On Friday, December 4th, the ATI/Wooster campus hosted ACADAOS members for our annual Regional campus visit. Personally, I had never been to this campus before, and I was very excited to make the trip. Thanks to Stephanie Elliot’s great work, we rode on a fancy charter bus with plenty of room for all of us.

Bus

The Wooster campus is home to the Agricultural Technical Institute (ATI), the Ohio Agricultural Research and Development Center, (OARDC), and the OSU Extension program. The institutions all share space on the campus, but the individuals that we spent time with were from the ATI campus. Our hosts for the day were Ruth Montz, Coordinator of Student Services; Kathy Yoder, Head Librarian; and Dee Dee Snyder, Program Manager, Program Excel.

Our day started with an overview of the campus and the students that they serve. The most intriguing thing for me was how different the student body was for the ATI campus. They have a significant portion of their students who are working solely on their associate degrees, and will not make the transition to Columbus. They also have a large portion that are currently working in a full-time job, or on a local farm. This makes it incredibly difficult for them to work a schedule that most of our students in Columbus would have. They also do not have professional advisors, but, faculty advisors who help them select their classes. They do have a very strong and committed academic success program, with academic mentors and professional tutors. Their tutors specialize in certain subjects, and are available to help students in many of their classes. One thing that was emphasized for us was how closely all of their support units work with each other. It was very easy to get the sense that the students can view the campus as a second home.

Kathy Yoder, the Head Librarian, gave us a tour of her library space. The library is main hub where students go to get just about any of their questions answered. Their librarians help with everything from finding resources, scheduling classes, and answering technology questions. Kathy makes sure that the space is very inviting for students, and even keeps a blanket and pillow on a couch in one of the quiet spaces of the library. As she explained, many of their students start working on their farms or other jobs at 4:00 a.m. They come to class, and if they have a break, they want a place to sleep.

 

Library

After a break for lunch, we ended our day learning about Program Excel, and the academic coaching that ATI provides for under-resourced students.
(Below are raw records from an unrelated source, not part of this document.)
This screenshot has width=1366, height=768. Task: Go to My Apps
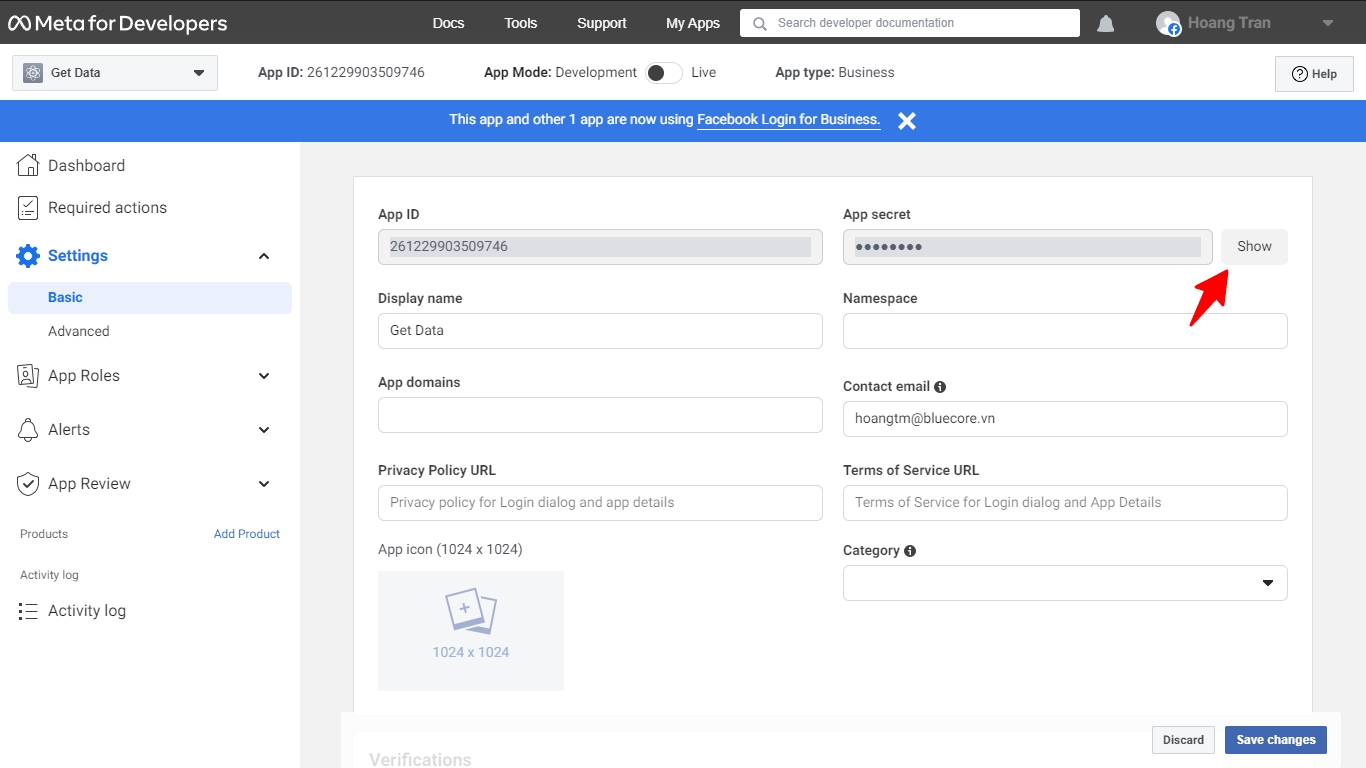point(692,23)
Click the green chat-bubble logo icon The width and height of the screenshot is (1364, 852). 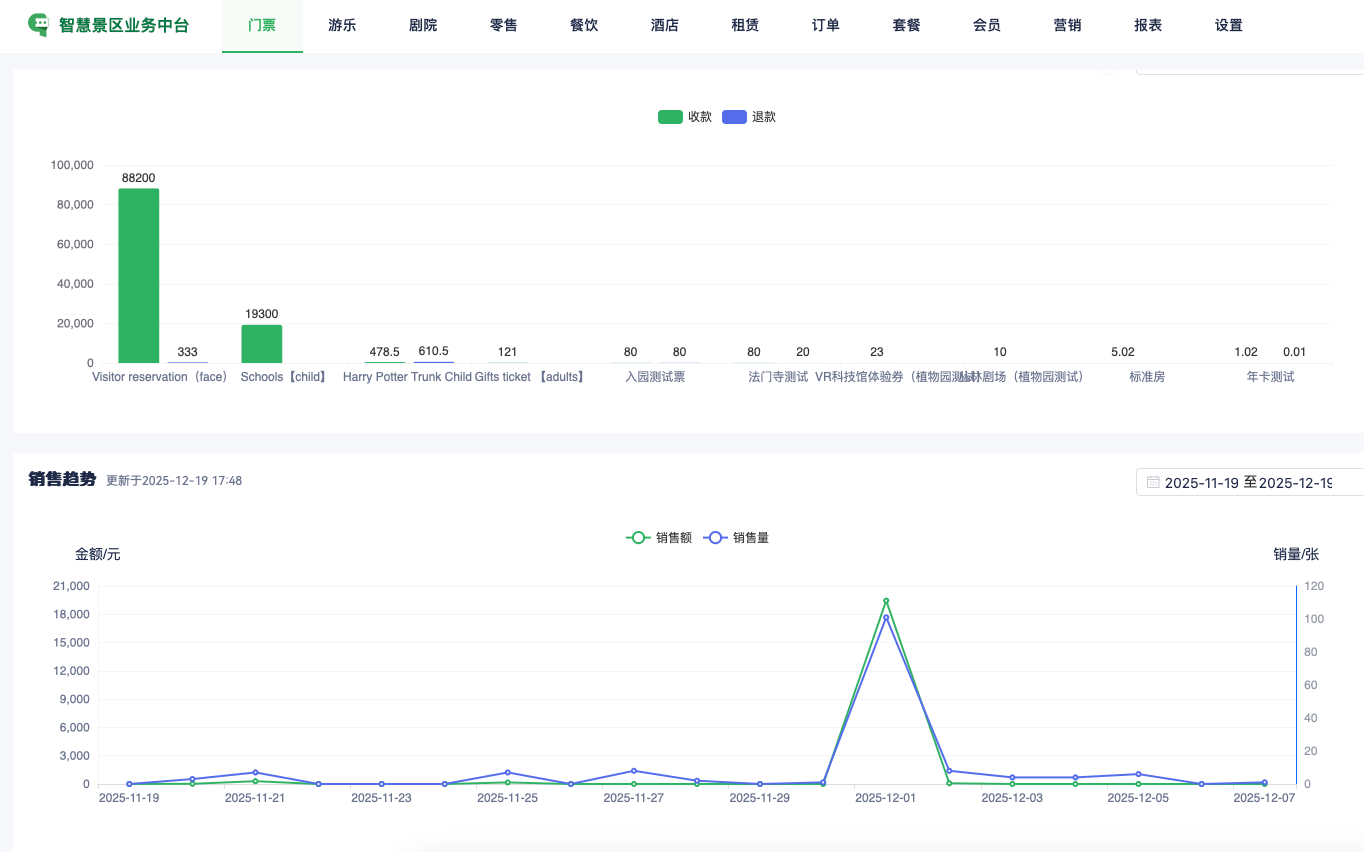[x=39, y=25]
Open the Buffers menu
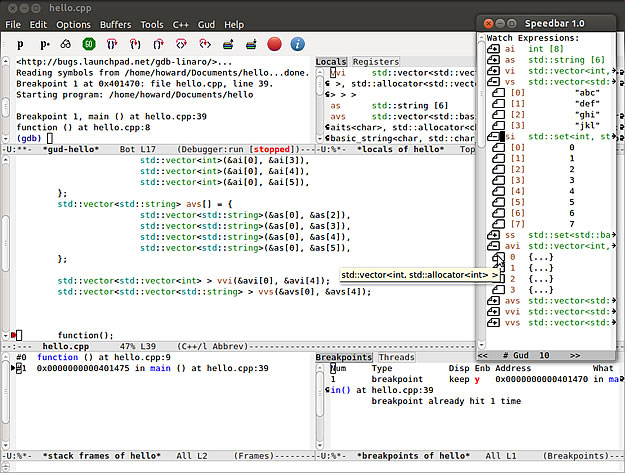The width and height of the screenshot is (625, 473). click(x=116, y=23)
They have six (6) full-time Academic Mentors and Coaches who help students determine which classes to enroll in, provide individual and group tutoring, and help students improve other “soft skills,” like self-efficacy, interpersonal communication, and time management. Each Mentor and Coach specializes in one or two key academic areas, to help students in specific subjects and courses. Program Excel has also had a very strong record of success, with over half of ATI’s 2014-2015 Phi Theta Kappa members and Outstanding Student Award winners being members of Program Excel. We were all very impressed with the outstanding work that ATI is doing with these students, and the dedication that the staff has shown to provide their students with such opportunities for success.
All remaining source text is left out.